06 avril 2013

Allocations des MRE : Le Maroc menace les Pays Bas ?

Allocations des MRE

Le Maroc menace les Pays Bas ?

Par Julie Chaudier, le 06 avril 2013

Le Maroc recevait, hier, la commission des migrations, des réfugiés et des personnes déplacées du Conseil de l'Europe, à Rabat. Au milieu des débats a fait éruption la question de la modification unilatérale de la convention maroco-néerlandaise de sécurité sociale, réduisant les allocations familiales pour les familles de MRE. Pour le ministre des MRE la question pourrait se régler directement devant les tribunaux.

«Le projet pour l’annulation complète des allocations aux enfants vivant au Maroc de parents marocains vivant au Pays Bas est maintenant devant le Sénat néerlandais. Je suis préoccupée par cette proposition. Ce n’est pas à nous de décider où doivent vivre leurs enfants. Les Pays Bas ont adopté une ligne beaucoup trop dure, elle engendre trop de risques. La coopération des Pays Bas avec le Maroc est très riche, et cette politique risque de la mettre à mal», craint Tineke Strik, sénatrice au Pays Bas.

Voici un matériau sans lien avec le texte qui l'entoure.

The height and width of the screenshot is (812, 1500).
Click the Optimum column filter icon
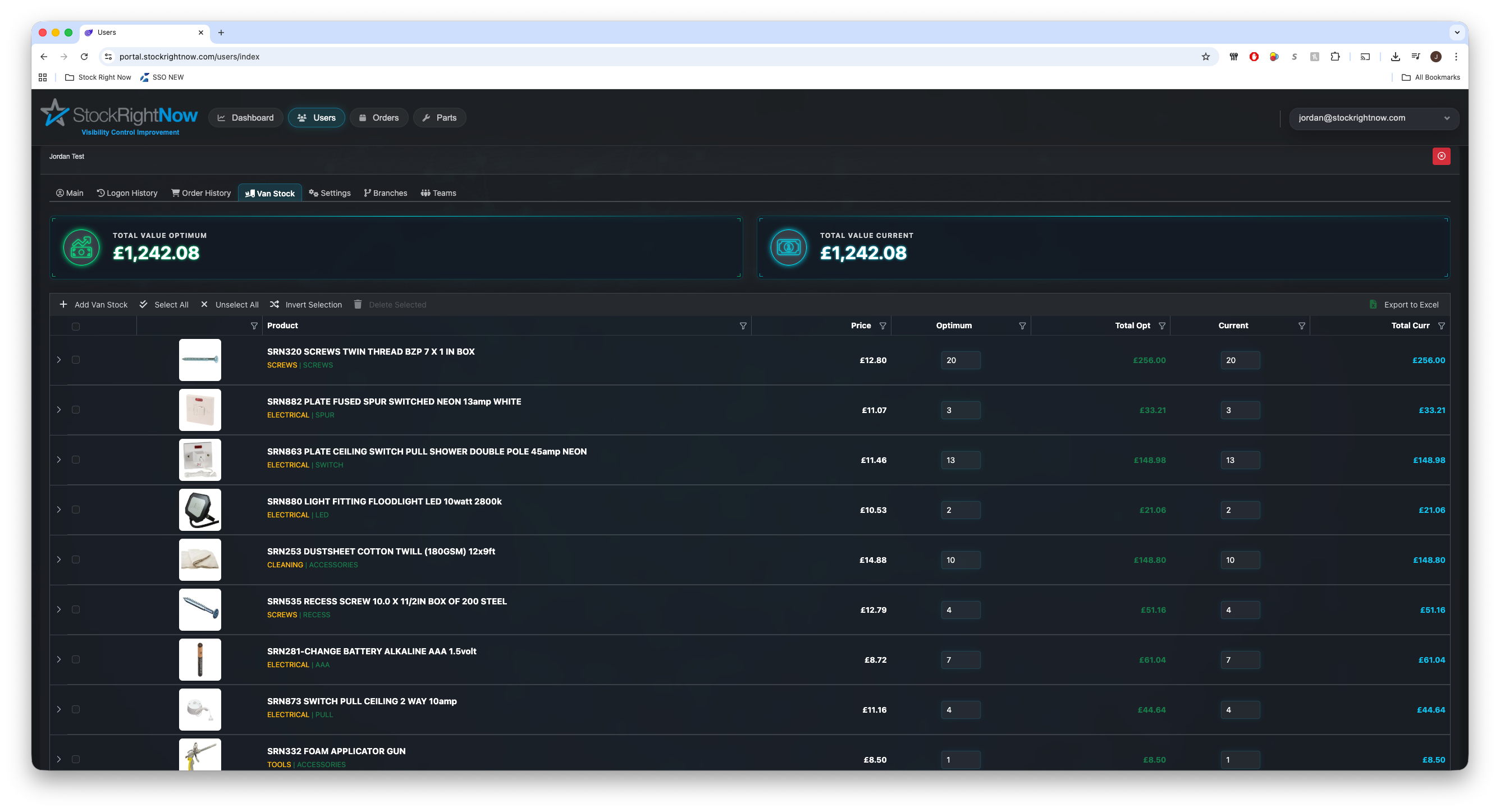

Elle a exprimé ses craintes, hier matin, vendredi 5 avril, lors de la deuxième journée de débats, à Rabat, entre les parlementaires européens membres de la commission des migrations, des réfugiés et des personnes déplacées du Conseil de l’Eurooe, constituée d’élus de tous les pays d’Europe, et les membres du parlement et du gouvernement marocains qui les avaient invités à une conférence inter-parlementaire.

Garantie pour l'avenir ?

Si la rencontre de cette matinée devait se concentrer sur la question de l’intégration des Marocains dans leurs pays d’accueil, la réduction des allocations de sécurité sociale pour les familles de MRE des Pays Bas qui vivent au Maroc a émergé rapidement, alors que Abdellatif Maâzouz, ministre délégué en charge de la Communauté marocaine résidant à l’étranger, revient justement d’un voyage de 6 jours aux Pays Bas.

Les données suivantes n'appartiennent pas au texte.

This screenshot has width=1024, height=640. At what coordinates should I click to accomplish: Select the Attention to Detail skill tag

«Des citoyens marocains m’ont dit que les droits offerts par la convention de sécurité sociale signée en 1972 étaient garantis pour l’avenir. A propos des allocations familiales, je voudrais demander, ce qu’il va advenir des familles des ouvrier marocains», a lancé Nezha El Ouafi, députée PJD à la chambre des représentants marocains qui s’exprimait en italien, à la sénatrice néerlandaise.

Tribunaux

«Nous tenons à maintenir nos bonnes relations avec les Pays Bas, mais nous avons à défendre bec et ongle les droits des Marocains. Les consultations juridiques que nous avons menées montrent que les décisions prises par le gouvernement néerlandais précédent ne tiendront pas devant les tribunaux. Il serait préférable de régler ce problème sous d’autres toits que ceux des tribunaux», invite Abdellatif Maazouz. Si le ton qu’il emploie est courtois, les mots sonnent comme une menace.

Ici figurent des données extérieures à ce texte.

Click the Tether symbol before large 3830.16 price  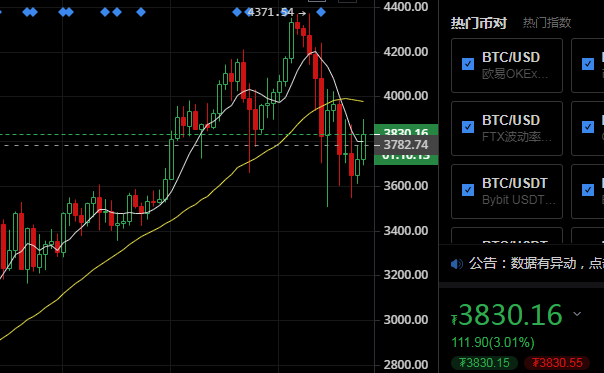(454, 319)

La décision du gouvernement néerlandais viole en effet directement la convention bilatérale de sécurité sociale «Les prestations en espèces d’invalidité, de vieillesse, ou de survivants, les allocations au décès et les allocations familiales acquises au titre de la législation de l’une des parties contractantes ne peuvent subir aucune réduction, ni modification, ni suspension, ni suppression, ni confiscation du fait que le bénéficiaire ou l’enfant réside sur le territoire de la partie contractante autre que celui où se trouve l’institution débitrice», indique clairement l’article 5 de la convention de 1972, modifiée en 1996.

La fin de l'accord ?

«Pour ce qui est de la baisse des allocations un juge pourra trancher, mais leur suppression complète demande réellement de changer l’accord bilatéral lui-même, à moins que les Pays Bas décident de dénoncer cet accord», reconnait Tineke Strik. Elle espère que le gouvernement néerlandais se ravisera à temps.

A l’heure actuelle, les allocations familiales et les pensions de réversion versées aux ayant droits de Marocains résidant aux Pays Bas ont diminué de 40% au nom de la différence de coût de la vie entre le Maroc et les Pays Bas, mais l’objectif est de les supprimer entièrement à terme. «Ce ne sont que des excuses, car quels que soient les calculs, ils se font toujours à la baisse», indique Tineke Strik.

Depuis le 1er janvier, les personnes qui ont la charge des enfants de Marocains résidant aux Pays Bas, qui vivent eux-mêmes au Maroc, ne reçoivent plus que 114,99 euros, contre 191,65 euros auparavant. Concernant les enfants âgés de 6 à 11 ans, le montant passe de 232,71 à 139,63 euros et de 273,78 euros à 164,27 euros pour ceux âgés 12 et 17 ans, rapporte l'Economiste. Au premier janvier 2014, si Abdellatif Maazouz n’obtient pas gain de cause, ils ne recevront plus rien.